The funny thing about a “budget bill” is that it’s not all about the budget.  Many laws that are not related to the budget are created or revised within a budget bill.  That’s the case with Ohio’s HB 166, the “budget bill” signed on August 18 by Governor Dewine.  In the midst of the bill’s 2,602 pages are revisions to an important law for agricultural landowners—the “Right to Farm” Law.

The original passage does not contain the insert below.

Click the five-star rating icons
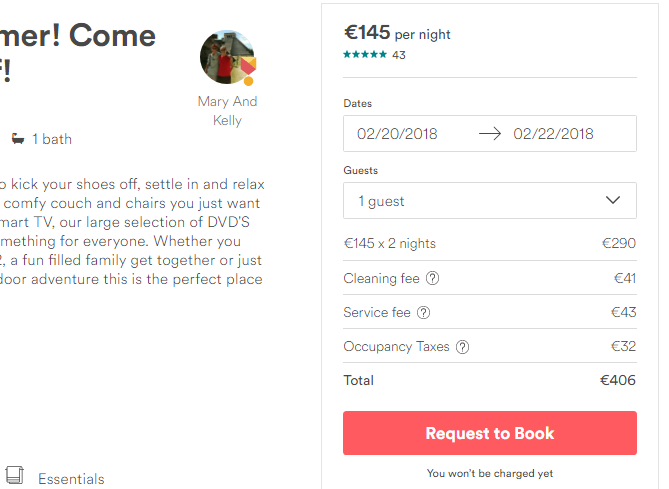(x=365, y=55)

Ohio’s Right to Farm Law, also referred to as the “Agricultural District Program,” provides immunity from a civil nuisance claim made by those who move near an existing farm.  To receive the immunity under the old law, the land must be enrolled as an “agricultural district” with the county auditor, agricultural activities have to be in place first, i.e., before the complaining party obtained its property interest, and the agricultural activities must not be in conflict with laws that apply to them or must be conducted according to generally accepted agricultural practices.  The immunity comes in the form of an affirmative defense that a farmer can raise if sued for nuisance due to agricultural activities such as noise, odors, dust, and other potential interferences with neighbors.  If the landowner can prove that the activities are covered by the Right to Farm law, the law requires dismissal of the nuisance lawsuit.  For years, we’ve been encouraging farmers to enroll land in this program to protect themselves from those who move out near a farm and then complain that the farming activities are a nuisance.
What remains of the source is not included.